When a "foreign intelligence service” hacked into  the computers of a major defense contractor in March and made off with more than 24,000 Defense Department files, the subsequent report in the New York Times understandably focused on the size of the haul.

A less-obvious but important aspect of the break-in, first reported late Thursday, is what it says about the U.S. intelligence community's increasing ability to distinguish between computer attacks by bored teenage hackers and those launched by sophisticated foreign spy agencies, according to a cyber-espionage expert.

"In general, cyber-attacks carried out by foreign intelligence services are currently easy to distinguish from the work of other groups, because of the scale of effort, the level of capabilities and the nature of the targets," Scott Borg,  director of the independent U.S. Cyber Consequences Unit, wrote Friday in an email interview. "Other groups, such as criminal enterprises and ideological militants are not, for the most part, up to mounting these sorts of attacks and wouldn't have reason to commit the necessary resources."

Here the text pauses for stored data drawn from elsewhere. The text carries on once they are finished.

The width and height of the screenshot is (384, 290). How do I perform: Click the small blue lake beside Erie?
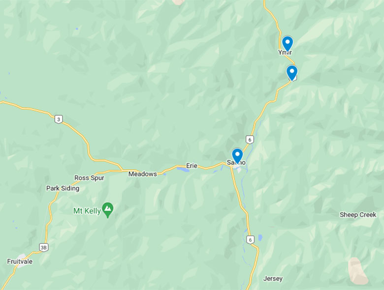point(183,170)
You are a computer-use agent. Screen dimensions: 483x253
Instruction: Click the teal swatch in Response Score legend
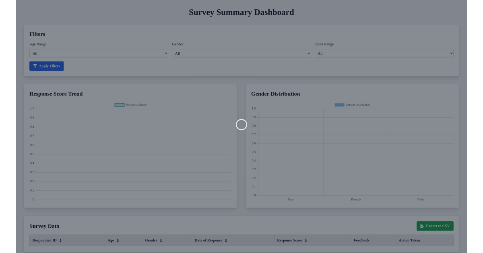tap(119, 104)
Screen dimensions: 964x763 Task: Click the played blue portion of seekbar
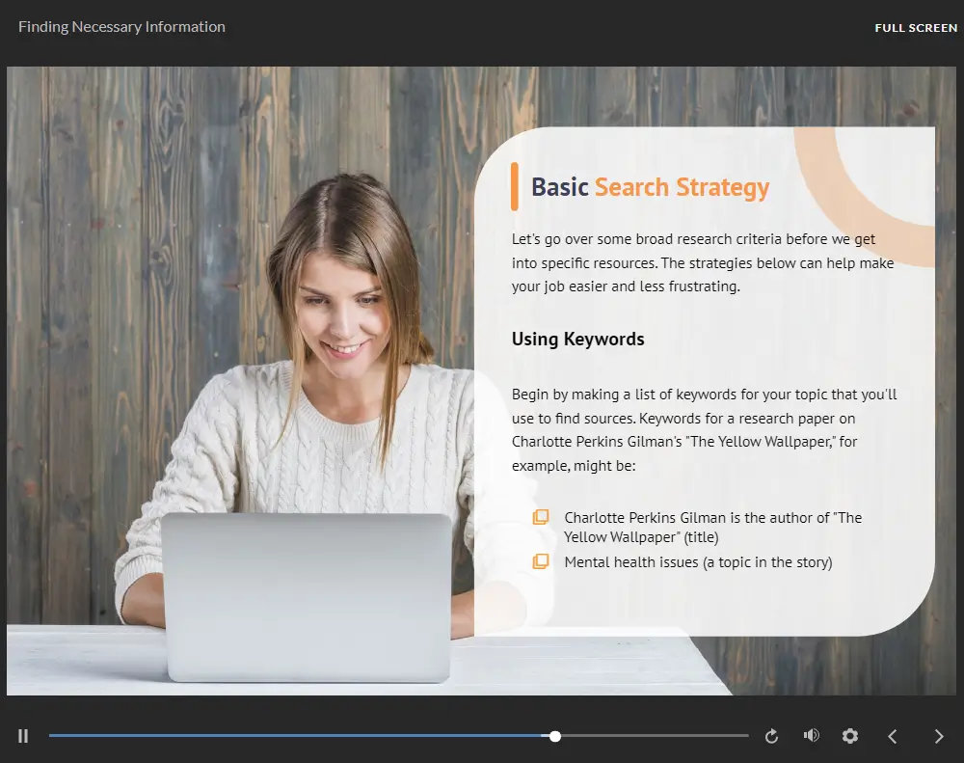(x=289, y=736)
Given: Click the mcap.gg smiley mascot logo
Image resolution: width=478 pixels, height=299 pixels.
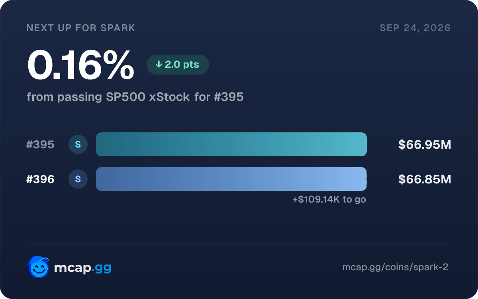Looking at the screenshot, I should (x=38, y=267).
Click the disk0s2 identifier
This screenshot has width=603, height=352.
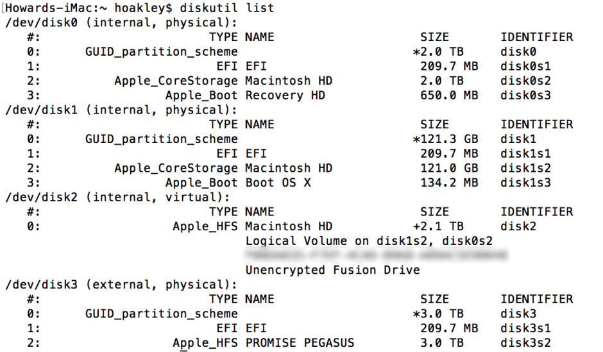[x=525, y=81]
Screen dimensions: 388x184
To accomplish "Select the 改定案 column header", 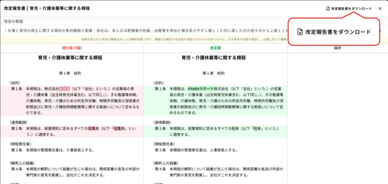I will tap(215, 48).
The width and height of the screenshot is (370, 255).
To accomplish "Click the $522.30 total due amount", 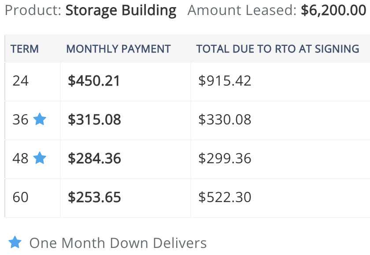I will pyautogui.click(x=225, y=197).
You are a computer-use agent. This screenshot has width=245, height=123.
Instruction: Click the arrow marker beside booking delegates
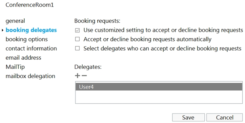click(3, 30)
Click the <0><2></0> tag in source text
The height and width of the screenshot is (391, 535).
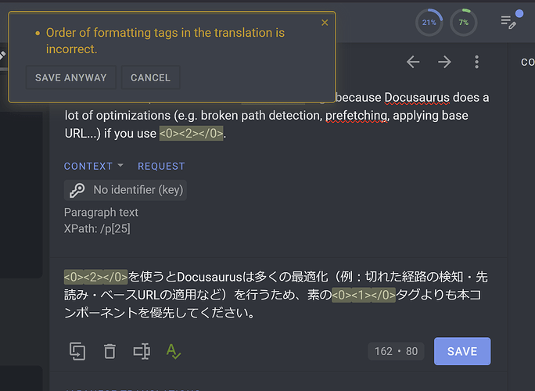click(192, 134)
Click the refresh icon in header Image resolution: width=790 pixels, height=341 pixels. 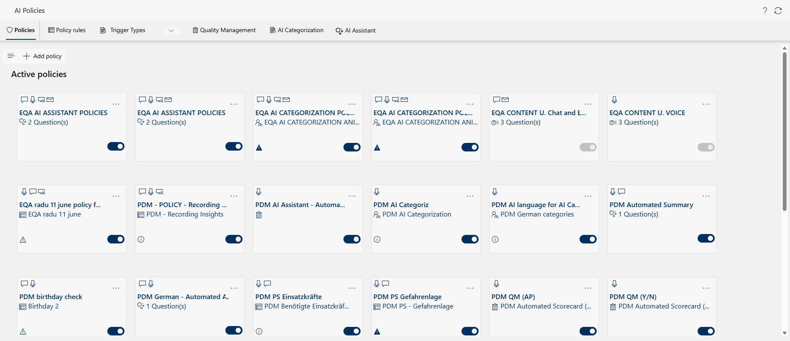click(778, 11)
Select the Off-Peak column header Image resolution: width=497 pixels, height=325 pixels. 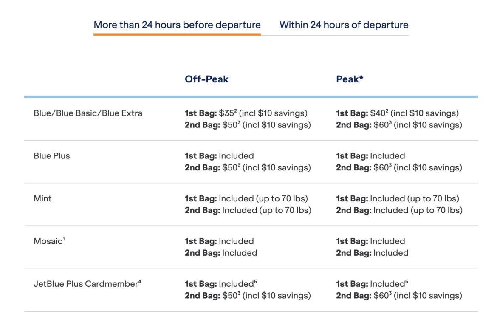coord(206,79)
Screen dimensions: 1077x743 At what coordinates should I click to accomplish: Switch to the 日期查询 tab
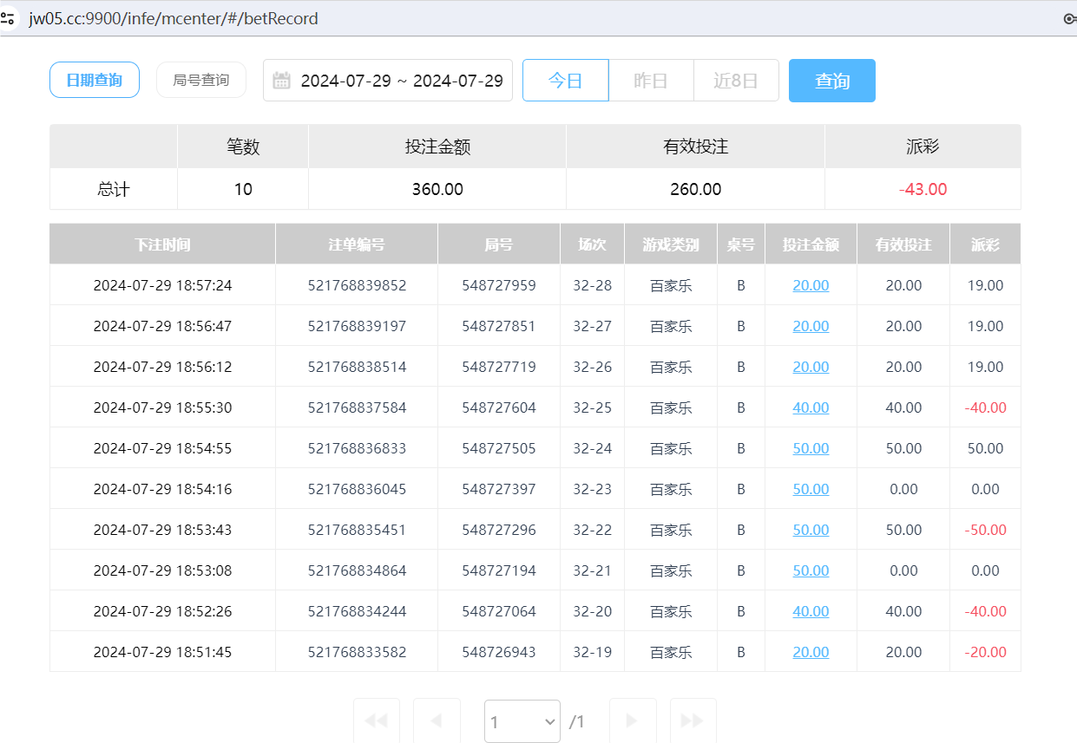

That was not always the case, writes Borg, whose nonprofit advises countries -- including the United States and the European Union -- and major corporations on cyber security. 

"We are now past the day when the Department of Defense could mistake an attack by three teenagers for a major effort by a foreign power, as they did with Solar Sunrise in 1998," he explained, referring to an attack on multiple Defense Department computers worldwide, later determined to have been carried out by two teenagers from California and one from Israel. 

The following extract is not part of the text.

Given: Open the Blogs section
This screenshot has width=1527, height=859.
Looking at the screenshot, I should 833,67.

The attack on the Pentagon contractor reported by the Times, on the other hand, required resources that "only nation-state-backed cyber attack forces currently possess," he said, while allowing that either independent hackers or organized crime groups could eventually develop such capabilities.

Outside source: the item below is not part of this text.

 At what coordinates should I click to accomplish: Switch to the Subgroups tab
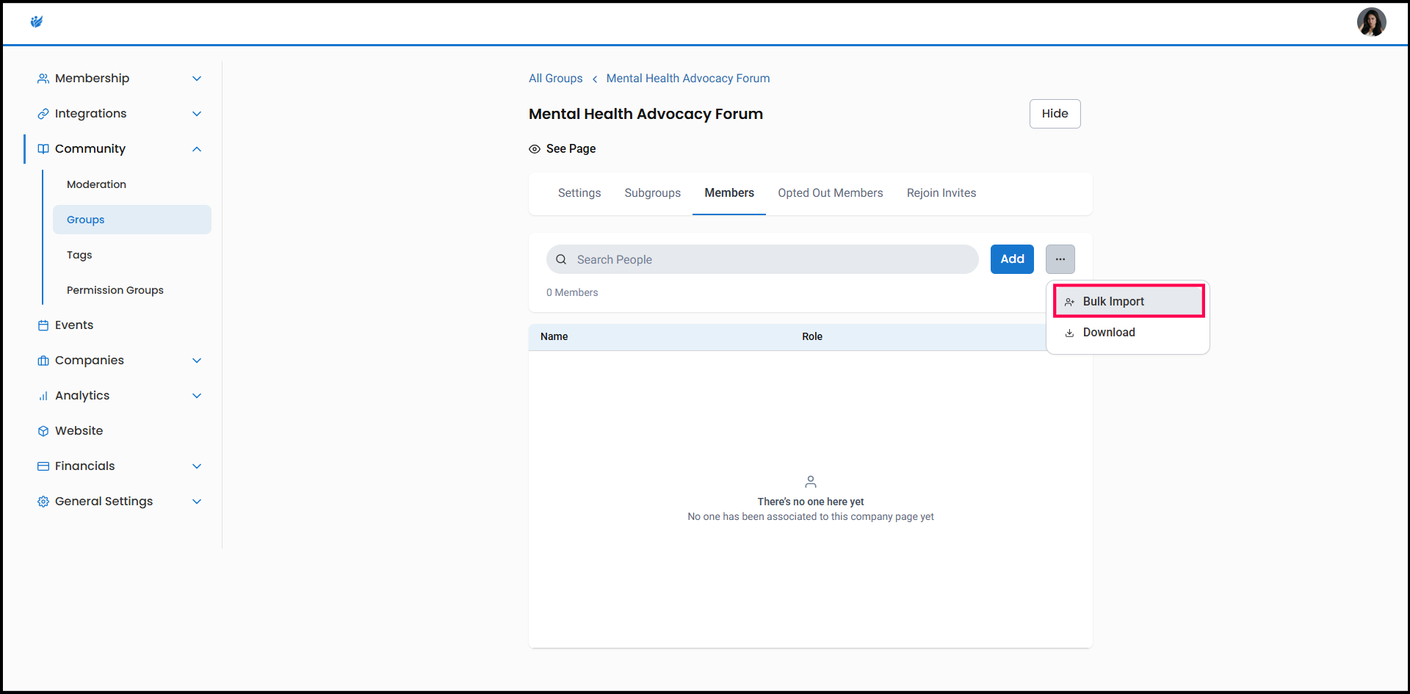click(x=652, y=193)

The ultimate value in being able to categorize cyber-attacks in a timely manner is being able to determine who carried them out and why, which would in turn help determine how to respond.

Borg's group knows about foreign intelligence services’ abilities to carry out cyber-attacks.

In 2008, he and the US-CCU tracked how the Russian military, mainly using organized crime groups, mounted a "cyber-campaign" that coincided with the Russian invasion of Georgia. The campaign first targeted Georgian media, then government sites -- including the office of the Georgian president -- business associations, educational institutions and the power grid, threatening to cause permanent damage to the country's infrastructure, the CCU reported. When the military campaign ended, so did the cyber-campaign, Borg noted.

Indeed, one of the leading suspects in the March attack is the Russian foreign intelligence service, according to U.S. officials.